→ **Exercise objective**
The answer must consist of each line below that contains the word "username", copied in full.

Stored items
· · · ·

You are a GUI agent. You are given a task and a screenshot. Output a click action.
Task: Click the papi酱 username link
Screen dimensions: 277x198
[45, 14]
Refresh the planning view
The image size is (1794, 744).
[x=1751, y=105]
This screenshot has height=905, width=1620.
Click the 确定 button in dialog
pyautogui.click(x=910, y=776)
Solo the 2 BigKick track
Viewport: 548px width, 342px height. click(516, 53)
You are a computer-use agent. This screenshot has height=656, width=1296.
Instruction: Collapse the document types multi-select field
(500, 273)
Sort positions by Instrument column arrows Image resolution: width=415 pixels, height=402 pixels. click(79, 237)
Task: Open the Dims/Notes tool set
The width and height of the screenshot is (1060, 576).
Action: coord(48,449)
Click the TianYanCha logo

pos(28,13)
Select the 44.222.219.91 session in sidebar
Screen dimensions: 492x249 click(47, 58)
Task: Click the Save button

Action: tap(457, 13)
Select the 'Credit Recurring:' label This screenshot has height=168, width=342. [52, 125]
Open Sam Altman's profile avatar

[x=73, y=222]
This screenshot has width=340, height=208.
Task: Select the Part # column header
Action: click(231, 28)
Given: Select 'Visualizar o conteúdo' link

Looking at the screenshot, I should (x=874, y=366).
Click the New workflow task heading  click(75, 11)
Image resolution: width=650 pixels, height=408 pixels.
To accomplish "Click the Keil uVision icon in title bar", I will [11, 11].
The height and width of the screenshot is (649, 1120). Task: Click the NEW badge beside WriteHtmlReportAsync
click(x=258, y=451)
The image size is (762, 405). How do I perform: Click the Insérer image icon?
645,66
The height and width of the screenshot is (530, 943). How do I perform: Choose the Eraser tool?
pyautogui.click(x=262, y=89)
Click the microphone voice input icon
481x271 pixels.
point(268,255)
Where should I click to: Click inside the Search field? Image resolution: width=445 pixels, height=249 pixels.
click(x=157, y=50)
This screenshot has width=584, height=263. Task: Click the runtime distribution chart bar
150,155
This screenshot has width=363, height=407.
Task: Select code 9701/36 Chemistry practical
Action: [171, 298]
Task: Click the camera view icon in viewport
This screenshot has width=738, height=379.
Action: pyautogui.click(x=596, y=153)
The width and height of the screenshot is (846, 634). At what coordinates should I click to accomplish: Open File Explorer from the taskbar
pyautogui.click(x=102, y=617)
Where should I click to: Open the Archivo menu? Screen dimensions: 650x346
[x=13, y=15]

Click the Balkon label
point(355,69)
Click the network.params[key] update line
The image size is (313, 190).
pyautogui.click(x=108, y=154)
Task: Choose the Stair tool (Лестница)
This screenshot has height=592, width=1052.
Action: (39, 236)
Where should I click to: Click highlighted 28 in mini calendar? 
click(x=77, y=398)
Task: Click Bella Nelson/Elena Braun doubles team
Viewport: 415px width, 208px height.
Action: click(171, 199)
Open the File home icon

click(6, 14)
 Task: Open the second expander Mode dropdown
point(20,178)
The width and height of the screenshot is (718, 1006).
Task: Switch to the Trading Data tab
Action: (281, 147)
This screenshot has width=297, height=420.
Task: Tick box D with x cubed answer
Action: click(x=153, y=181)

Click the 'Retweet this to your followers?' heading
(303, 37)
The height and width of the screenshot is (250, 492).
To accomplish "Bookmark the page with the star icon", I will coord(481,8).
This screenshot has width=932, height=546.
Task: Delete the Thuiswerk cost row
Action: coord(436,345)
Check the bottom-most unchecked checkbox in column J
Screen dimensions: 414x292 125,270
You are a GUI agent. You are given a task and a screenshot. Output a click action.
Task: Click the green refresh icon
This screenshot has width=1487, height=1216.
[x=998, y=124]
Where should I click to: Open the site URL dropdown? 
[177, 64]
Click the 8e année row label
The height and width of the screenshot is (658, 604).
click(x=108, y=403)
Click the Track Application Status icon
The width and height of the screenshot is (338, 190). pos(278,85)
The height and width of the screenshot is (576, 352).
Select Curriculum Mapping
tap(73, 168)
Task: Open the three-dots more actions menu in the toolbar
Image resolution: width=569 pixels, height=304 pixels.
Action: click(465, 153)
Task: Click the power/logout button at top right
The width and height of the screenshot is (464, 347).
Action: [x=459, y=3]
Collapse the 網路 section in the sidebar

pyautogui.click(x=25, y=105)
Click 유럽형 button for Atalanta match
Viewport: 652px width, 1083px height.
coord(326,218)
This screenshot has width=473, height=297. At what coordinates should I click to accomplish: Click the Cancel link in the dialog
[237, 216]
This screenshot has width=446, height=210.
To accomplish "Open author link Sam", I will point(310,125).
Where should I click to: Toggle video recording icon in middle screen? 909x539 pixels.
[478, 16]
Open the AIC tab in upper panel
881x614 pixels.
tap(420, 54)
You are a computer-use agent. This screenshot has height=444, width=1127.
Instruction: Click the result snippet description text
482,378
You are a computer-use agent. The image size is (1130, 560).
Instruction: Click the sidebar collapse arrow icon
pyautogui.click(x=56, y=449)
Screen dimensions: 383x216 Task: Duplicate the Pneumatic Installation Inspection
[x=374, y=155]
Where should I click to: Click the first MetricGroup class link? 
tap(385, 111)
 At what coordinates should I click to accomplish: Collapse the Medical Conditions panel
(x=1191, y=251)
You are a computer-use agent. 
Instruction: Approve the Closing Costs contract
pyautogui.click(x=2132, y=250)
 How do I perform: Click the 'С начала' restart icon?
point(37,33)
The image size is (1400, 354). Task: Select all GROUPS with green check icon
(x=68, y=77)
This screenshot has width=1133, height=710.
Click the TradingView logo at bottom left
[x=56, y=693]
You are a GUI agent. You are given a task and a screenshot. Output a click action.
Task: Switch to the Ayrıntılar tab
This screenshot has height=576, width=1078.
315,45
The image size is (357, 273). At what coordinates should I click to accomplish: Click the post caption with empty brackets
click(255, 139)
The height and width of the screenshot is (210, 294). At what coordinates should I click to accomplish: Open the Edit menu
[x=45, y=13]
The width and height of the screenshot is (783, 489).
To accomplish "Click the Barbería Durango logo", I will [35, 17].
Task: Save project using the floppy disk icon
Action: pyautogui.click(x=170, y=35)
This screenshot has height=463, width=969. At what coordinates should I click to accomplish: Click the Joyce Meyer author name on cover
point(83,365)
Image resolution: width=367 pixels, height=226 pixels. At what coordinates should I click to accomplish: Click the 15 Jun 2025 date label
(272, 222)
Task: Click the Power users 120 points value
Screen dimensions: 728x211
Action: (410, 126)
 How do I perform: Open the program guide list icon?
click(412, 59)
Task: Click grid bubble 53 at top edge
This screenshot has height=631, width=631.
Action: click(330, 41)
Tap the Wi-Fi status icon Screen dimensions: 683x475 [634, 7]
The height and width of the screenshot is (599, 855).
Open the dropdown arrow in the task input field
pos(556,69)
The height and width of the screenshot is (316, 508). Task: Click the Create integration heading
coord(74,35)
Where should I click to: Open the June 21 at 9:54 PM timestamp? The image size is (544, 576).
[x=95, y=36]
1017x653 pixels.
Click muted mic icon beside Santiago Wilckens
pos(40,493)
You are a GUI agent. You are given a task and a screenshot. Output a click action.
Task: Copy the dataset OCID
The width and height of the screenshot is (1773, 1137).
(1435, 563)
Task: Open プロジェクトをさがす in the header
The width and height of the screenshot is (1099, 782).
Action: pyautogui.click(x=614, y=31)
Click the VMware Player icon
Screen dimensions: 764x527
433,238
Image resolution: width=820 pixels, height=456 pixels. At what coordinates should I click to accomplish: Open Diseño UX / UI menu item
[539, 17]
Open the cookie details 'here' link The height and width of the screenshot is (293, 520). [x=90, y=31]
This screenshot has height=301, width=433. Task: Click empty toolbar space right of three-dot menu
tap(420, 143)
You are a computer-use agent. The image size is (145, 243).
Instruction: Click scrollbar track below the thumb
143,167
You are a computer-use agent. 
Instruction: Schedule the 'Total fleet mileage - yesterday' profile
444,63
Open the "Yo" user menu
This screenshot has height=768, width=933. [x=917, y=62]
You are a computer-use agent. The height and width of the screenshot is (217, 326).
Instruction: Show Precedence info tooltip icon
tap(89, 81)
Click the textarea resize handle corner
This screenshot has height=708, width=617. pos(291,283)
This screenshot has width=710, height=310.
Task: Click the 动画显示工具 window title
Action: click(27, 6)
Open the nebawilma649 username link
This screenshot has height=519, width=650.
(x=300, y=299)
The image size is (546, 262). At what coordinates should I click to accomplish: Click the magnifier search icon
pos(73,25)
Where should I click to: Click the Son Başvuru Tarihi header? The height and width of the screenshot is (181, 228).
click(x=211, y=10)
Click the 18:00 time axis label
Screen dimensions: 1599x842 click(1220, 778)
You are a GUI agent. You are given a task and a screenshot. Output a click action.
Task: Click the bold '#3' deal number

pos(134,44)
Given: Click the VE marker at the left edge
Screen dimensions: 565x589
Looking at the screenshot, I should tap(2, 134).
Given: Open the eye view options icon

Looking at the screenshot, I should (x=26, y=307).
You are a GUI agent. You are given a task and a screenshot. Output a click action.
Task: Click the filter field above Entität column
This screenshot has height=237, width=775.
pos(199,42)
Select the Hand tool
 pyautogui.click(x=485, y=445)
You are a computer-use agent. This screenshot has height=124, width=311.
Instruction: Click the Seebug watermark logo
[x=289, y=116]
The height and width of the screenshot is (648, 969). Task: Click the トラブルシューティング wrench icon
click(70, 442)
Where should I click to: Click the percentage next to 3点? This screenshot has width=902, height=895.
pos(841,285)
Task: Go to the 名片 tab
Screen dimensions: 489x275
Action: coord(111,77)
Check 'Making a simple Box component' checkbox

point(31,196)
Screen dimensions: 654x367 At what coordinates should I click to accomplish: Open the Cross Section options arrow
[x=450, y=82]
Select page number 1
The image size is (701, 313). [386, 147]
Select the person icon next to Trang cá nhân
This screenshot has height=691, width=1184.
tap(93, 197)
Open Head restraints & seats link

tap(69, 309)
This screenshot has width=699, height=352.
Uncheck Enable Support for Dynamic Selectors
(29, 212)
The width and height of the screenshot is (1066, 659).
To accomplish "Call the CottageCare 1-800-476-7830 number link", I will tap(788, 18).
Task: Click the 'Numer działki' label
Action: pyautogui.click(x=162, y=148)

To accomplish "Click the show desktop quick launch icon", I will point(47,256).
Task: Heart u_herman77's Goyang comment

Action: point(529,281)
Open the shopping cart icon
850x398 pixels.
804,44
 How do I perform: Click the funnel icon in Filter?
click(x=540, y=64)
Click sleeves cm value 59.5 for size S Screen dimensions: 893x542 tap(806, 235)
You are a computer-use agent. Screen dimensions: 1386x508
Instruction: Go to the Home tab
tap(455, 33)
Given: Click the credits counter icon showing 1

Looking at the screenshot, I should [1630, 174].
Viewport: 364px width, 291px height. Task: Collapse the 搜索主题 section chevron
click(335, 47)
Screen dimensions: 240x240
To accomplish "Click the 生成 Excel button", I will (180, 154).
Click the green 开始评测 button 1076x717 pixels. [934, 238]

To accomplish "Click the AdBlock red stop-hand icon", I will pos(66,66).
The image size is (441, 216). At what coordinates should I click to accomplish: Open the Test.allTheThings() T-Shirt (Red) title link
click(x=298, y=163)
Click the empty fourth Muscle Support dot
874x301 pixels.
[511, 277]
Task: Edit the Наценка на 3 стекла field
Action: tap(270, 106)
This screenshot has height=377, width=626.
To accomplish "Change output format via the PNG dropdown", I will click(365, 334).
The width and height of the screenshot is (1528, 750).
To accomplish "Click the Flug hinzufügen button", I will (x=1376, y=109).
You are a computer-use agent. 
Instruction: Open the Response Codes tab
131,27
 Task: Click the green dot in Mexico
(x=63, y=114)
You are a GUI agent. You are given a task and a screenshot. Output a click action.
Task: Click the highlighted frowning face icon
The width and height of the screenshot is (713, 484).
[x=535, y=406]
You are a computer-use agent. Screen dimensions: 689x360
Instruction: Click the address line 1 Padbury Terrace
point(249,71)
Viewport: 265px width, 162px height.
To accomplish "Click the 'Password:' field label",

· · · ·

→ **Result of this task**
Task: Click the papi酱 username link
Open the nebawilma649 username link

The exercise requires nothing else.